In 1964, a team of Italian archaeologists began excavating an artificial hill called Tell Mardikh about 33 miles southwest of Aleppo, Syria. In 1968, they confirmed they had located the city of Ebla, with a hill-top palace overlooking 150 acres of buildings and temples. In 1975, archaeologists uncovered more than 17,000 clay tablets near the palace, neatly arranged by subject. The tablets recorded in cuneiform script the history of Ebla at the peak of its power in the middle of the third millennium B.C., the same period in which Egyptians built the Great Pyramids. The records, written in Sumerian and a previously unknown language now called Eblaite, described a highly organized city of about 40,000 that controlled an empire occupying most of what is now Syria and parts of southern Turkey.
Ebla’s tablets revealed ideas once thought to have a much more recent origin.
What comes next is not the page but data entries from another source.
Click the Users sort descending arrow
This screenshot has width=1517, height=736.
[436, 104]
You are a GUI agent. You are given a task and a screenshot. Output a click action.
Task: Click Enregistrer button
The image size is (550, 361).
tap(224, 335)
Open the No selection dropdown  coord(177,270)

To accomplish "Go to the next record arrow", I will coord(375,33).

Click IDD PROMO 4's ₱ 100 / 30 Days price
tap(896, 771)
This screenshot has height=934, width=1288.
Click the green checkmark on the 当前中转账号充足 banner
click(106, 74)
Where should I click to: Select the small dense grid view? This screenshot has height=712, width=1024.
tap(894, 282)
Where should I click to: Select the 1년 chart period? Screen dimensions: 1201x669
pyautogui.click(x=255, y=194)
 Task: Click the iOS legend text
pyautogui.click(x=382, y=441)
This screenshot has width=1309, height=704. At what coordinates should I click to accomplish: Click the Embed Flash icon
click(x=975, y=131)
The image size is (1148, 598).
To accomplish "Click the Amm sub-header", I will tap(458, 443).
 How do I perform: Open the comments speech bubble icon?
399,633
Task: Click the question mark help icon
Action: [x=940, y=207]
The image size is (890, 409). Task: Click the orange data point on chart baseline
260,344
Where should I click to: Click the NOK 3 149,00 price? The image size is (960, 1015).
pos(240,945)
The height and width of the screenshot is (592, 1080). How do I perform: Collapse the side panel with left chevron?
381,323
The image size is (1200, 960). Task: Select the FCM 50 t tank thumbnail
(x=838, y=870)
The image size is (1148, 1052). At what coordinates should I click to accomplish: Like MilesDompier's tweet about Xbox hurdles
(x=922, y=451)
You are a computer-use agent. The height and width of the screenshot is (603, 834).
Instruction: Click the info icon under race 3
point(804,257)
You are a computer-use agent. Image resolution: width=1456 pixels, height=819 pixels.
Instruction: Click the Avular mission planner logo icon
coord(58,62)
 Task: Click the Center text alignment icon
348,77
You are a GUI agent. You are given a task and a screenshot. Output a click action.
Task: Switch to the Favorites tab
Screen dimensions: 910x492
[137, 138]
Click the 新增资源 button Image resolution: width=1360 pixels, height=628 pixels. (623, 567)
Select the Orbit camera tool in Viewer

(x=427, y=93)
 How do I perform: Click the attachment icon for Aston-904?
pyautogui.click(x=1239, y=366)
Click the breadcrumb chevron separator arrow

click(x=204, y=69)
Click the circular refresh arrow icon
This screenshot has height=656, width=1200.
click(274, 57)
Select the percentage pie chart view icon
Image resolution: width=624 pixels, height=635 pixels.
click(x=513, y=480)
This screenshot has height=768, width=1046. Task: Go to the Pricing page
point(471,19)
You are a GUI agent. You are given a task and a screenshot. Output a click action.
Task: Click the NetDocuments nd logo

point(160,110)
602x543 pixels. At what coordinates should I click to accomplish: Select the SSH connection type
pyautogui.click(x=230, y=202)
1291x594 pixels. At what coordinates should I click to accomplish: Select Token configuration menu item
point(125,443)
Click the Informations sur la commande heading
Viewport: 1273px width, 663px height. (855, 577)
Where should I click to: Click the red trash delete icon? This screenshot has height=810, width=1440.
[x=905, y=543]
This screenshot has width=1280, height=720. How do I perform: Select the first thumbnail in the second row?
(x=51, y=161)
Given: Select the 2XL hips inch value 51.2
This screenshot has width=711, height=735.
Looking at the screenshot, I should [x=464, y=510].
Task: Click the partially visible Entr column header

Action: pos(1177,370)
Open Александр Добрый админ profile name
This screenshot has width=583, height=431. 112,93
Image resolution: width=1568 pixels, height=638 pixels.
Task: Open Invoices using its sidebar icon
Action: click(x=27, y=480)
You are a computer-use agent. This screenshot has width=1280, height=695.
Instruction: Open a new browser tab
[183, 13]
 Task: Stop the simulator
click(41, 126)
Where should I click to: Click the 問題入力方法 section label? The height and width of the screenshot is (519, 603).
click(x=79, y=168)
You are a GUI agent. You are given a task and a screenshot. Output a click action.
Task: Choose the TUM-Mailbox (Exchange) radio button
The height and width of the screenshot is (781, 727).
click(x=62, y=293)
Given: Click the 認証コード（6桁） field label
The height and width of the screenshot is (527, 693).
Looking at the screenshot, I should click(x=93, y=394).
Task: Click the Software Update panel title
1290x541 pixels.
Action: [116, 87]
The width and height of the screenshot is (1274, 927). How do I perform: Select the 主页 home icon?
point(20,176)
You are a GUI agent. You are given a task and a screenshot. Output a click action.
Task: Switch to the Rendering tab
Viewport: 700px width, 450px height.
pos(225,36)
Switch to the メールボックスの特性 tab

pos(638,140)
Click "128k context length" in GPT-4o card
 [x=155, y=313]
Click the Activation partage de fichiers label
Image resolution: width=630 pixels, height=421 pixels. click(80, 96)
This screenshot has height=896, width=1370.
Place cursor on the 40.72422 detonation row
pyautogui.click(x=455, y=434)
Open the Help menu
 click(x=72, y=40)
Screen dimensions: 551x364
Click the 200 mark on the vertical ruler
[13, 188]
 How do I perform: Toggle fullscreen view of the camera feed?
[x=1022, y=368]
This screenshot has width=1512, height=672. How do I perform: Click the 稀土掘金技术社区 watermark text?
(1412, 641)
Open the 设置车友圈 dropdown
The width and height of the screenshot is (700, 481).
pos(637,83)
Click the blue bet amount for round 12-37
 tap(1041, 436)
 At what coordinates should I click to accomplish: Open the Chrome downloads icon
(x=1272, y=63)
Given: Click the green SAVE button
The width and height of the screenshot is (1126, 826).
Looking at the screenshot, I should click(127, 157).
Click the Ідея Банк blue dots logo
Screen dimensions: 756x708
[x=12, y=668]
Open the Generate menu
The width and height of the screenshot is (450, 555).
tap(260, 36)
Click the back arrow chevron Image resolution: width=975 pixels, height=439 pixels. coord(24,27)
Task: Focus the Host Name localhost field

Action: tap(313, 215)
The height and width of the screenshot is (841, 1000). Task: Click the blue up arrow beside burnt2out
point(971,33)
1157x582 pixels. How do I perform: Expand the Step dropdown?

Citizens elected the ruler for a term of seven years, with a council of elders advising the ruler. Women held positions of power in the government, which included 14 ministers, two serving in the city itself and the others serving around the empire. The wife of the elected ruler controlled linen and woolen cloth making, which joined olive oil, beer and manufactured goods, as the key exports. According to the accounting records, women and men earned equal wages.
Ebla was severely damaged by warfare in 2240 B.C., which helped preserve the tablets. It then began a period of gradual decline that ended with its total destruction in about 1600 B.C., after which Ebla and its empire were forgotten. During Syria’s civil war, soldiers have used Ebla’s hill as a lookout.